====== Records provided ======

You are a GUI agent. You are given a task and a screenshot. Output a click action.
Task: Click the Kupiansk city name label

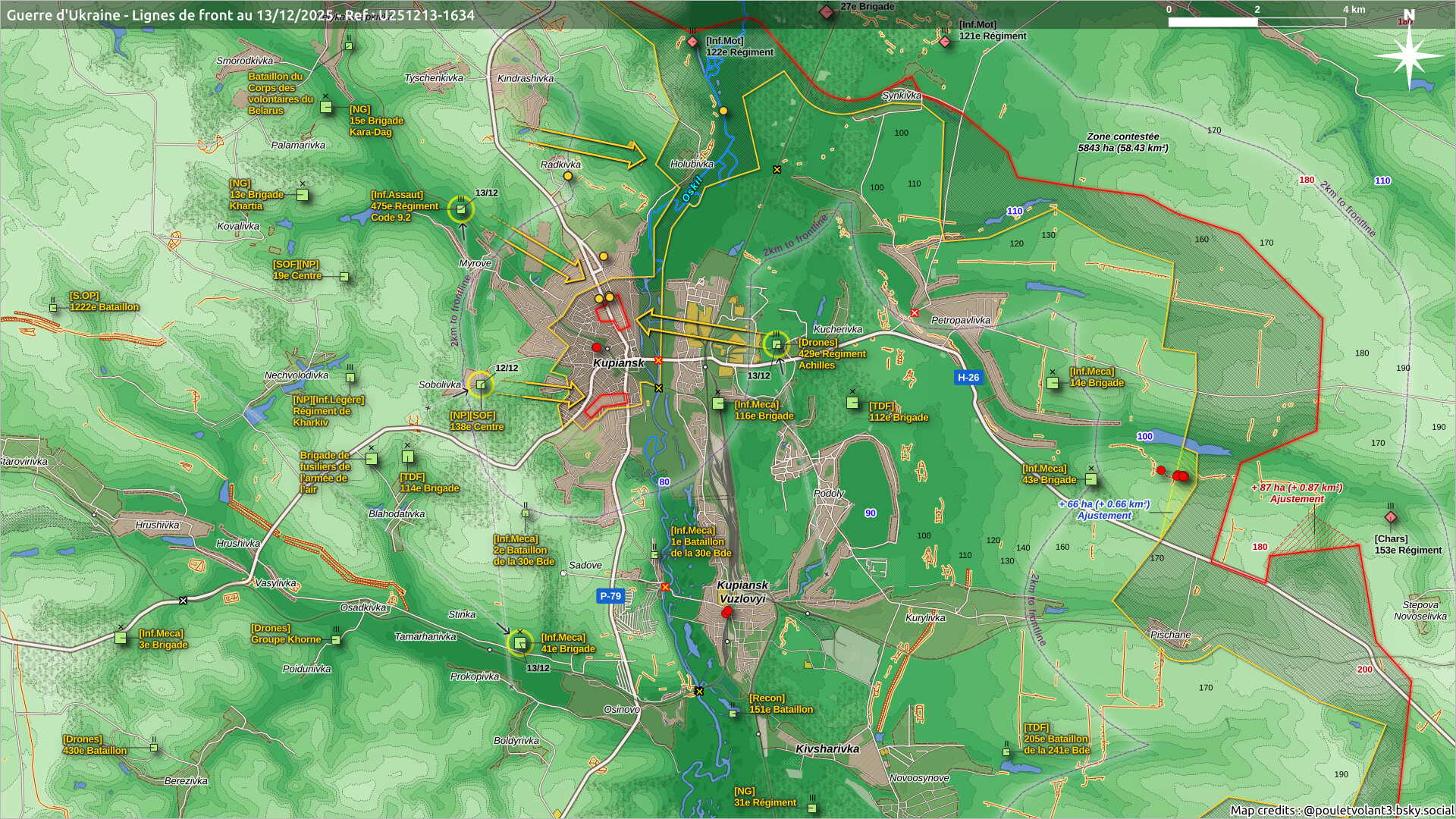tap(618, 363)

======
====== Records provided ======

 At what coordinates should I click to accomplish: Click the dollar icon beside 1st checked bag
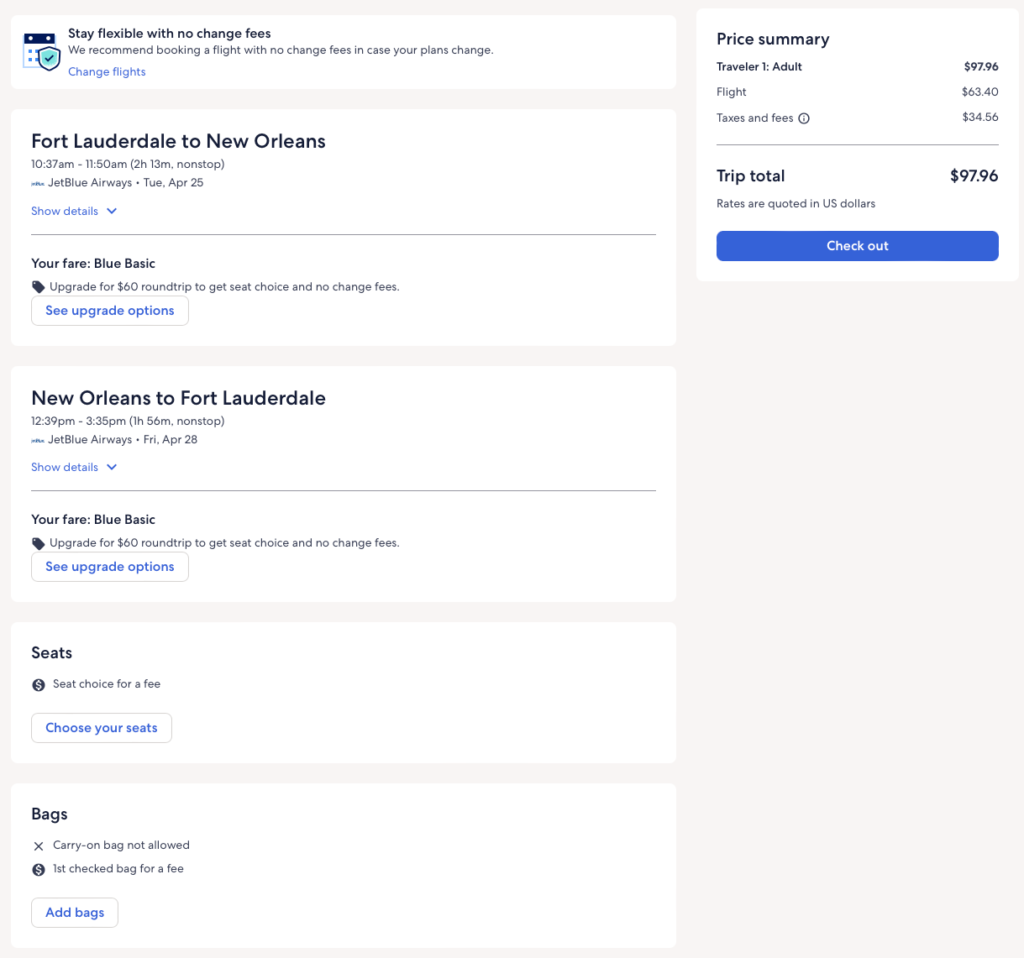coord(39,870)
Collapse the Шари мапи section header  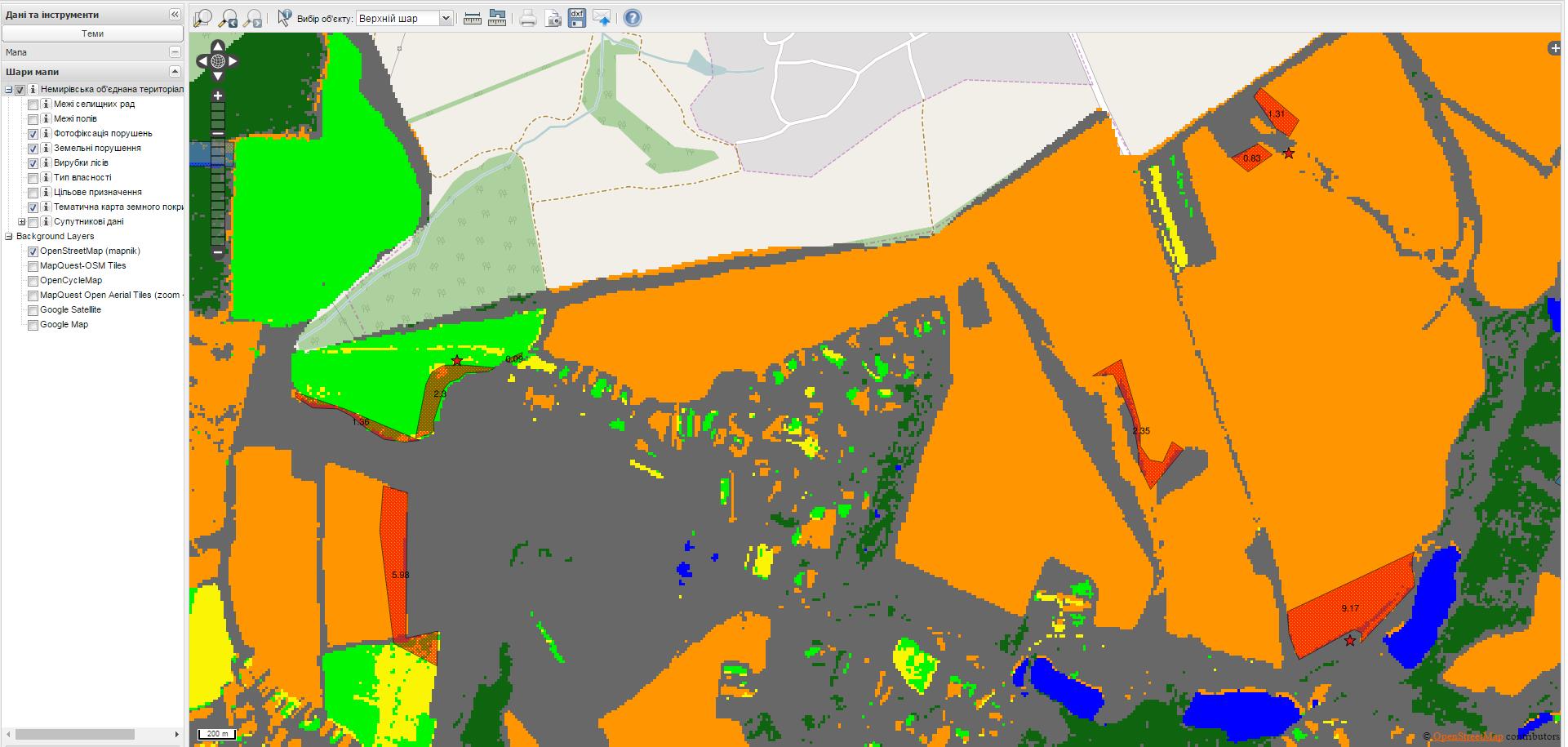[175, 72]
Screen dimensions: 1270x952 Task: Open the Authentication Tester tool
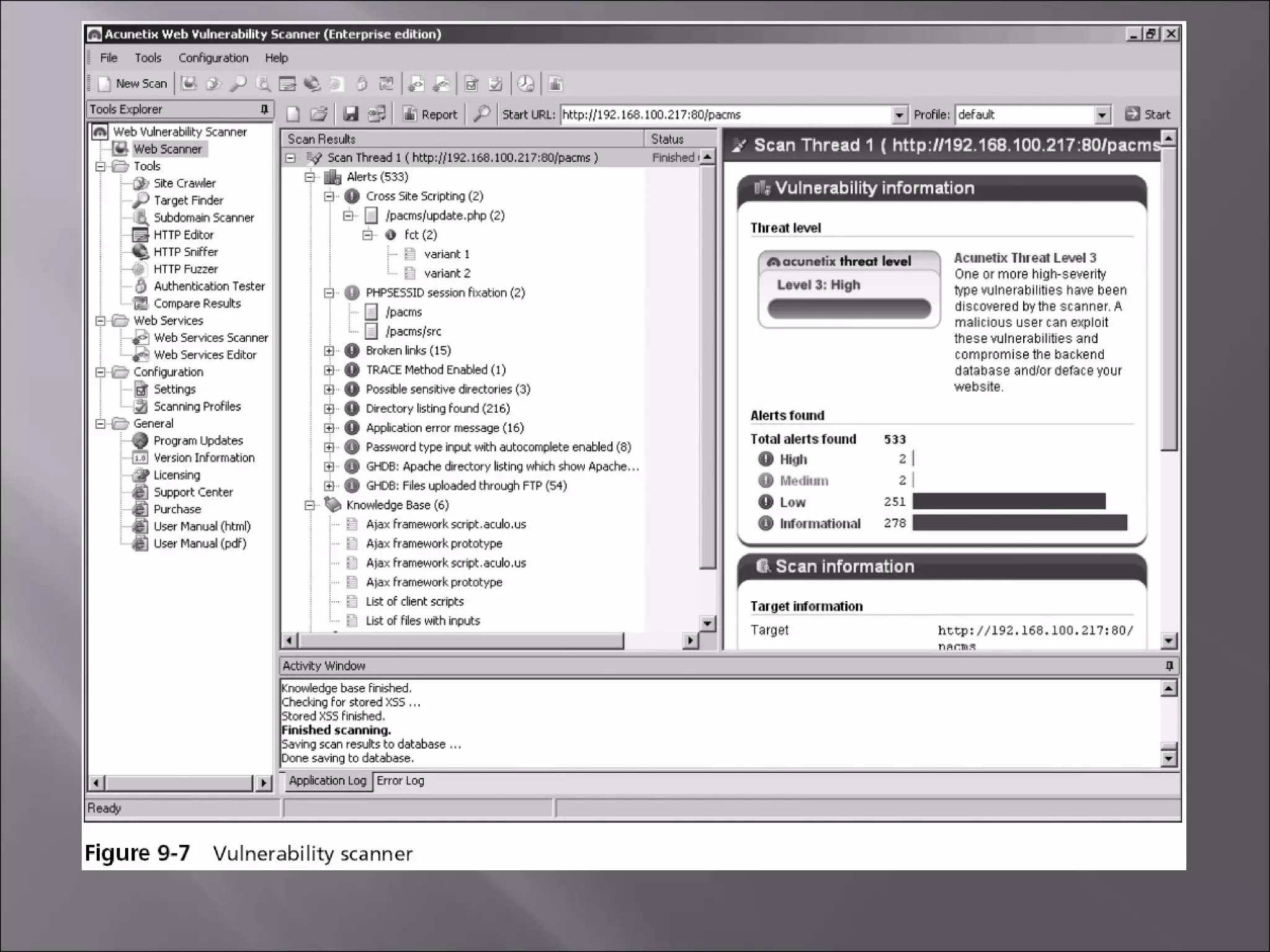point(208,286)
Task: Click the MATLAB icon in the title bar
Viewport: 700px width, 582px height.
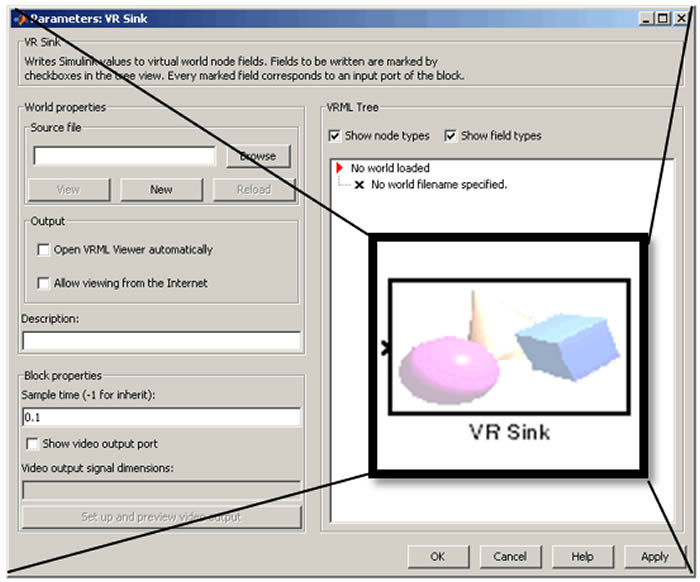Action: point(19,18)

======

**Given instruction**
Revise everything from the line that contains "You are a GUI" down to the line that contains "tap(618, 363)", swapping "screenshot" for "screen image" and keeping all else as it stands. Omit the pictures from what you return.

**Answer**
You are a GUI agent. You are given a task and a screen image. Output a click action.
Task: Click the Kupiansk city name label

tap(618, 363)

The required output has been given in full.